- _Text provided_:
----
I love to use the terminal, and I still do. But as much as I love to unfu*k my local nvim setup, I much rather pay a company to do it for me. Set up vim bindings inside jetbrains and everything comes with batteries included, along with a kick-ass debugger. While my colleagues are fighting opencode, I pointed my IDE at the correct MCP gateway and everything "just works" with more context.

Thought I'd share the data point to support jetbrains

On behalf of everyone who dislikes jetbrains business model, I would like to say: duly noted.
What's wrong with their business model? Pay once, get a year of free updates and keep it forever. Runs locally. Want updates? Pay discounted renewal. Seems reasonable. Their AI subscription OTOH needs work. Not worth it yet with how flaky it is.
I paid once in 2012 and now I can't download it anymore. Even if I could, it probably wouldn't work.
Interesting. On https://account.jetbrains.com/licenses/assets I have a "Download" button and "Download a code for offline activation" and "Generate legacy license key" buttons.. I figured I could use one of those if I ever decide to cancel my sub, but I admit I have not tested the theory. It's possible your copy is indeed too old.
FWIW, I dont think I use any software (unless it is single, narrow purpose) that is almost 1.5 decades old. Fun fact, docker was released in 2013, so your IDE likely doesn't even support build targets in containers.

But if you have the receipt, email the company and ask for help obtaining an old version. They are very willing to help customers, both current and previous.

I pay $179 per year for ALL their IDEs as an individual--$15 a month. Nothing compares to their C, Go, and rust IDEs. Chaining in rust make for very verbose statements, folding in jetbrains takes care of it. Took me an hour to get similar, yet still lacking, code folding in nvim with ufo. Sure, they aren't perfect. Working multi-language repos requires multiple resources hungry IDEs (but I typically just use nvim unless I am doing something very involved).
----
- _Given material_:
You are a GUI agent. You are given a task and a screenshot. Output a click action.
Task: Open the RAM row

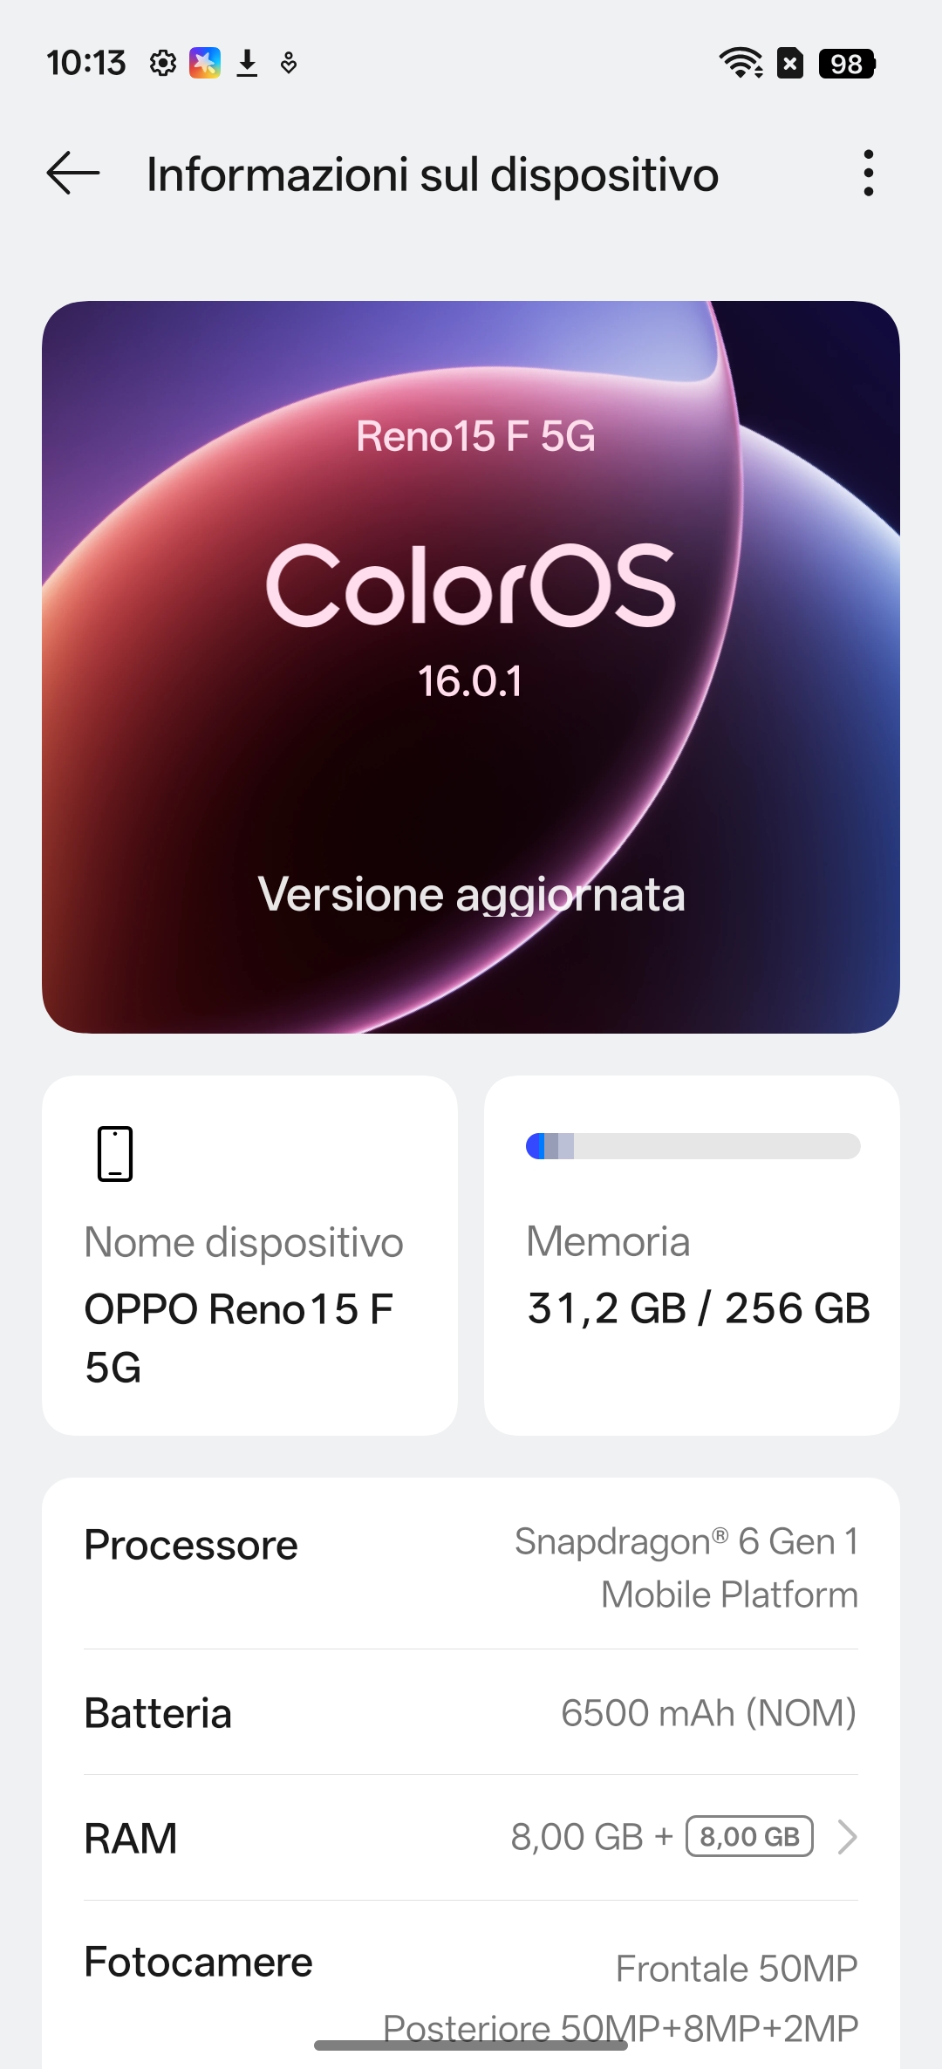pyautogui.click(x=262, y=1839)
----
Write the next part of the discussion about JetBrains IDEs and neovim, picking up after its last sentence. The listing has nothing to do with what you're asked to do here.

If I stop paying, I have the perpetual licence for the version at which I last paid so the "I WaNt tO owN mY SoFTWArE" crowd (which I am a part of) can choose to only pay when their current version starts lacking modern features. That's the reality of anything that you buy.

My experience is the software development landscape evolves so frequently that a yearly refresh of modern convenience features makes it a no brainer for a professional. I love to tinker, but between family and career, if I do happen to have a few hours to code I don't want to spend any of that time debugging my custom IDE. I used to, I respect those that do, but that's just not how I want to spend my time.

Plus, I am very happy to support developers and I encourage others to as well. Esp when the company isn't "branching out to sell user data, advertising."

I think it only keeps history for user edited files, agent edited files don't seem to end up in it for me (Claude code) but maybe it works with other agents with the proper plugins I'm not sure.
+1 OP here, this is the problem I'm solving for. Agents use tools and may be in multiple places editing; therefore, you need to watch the file system.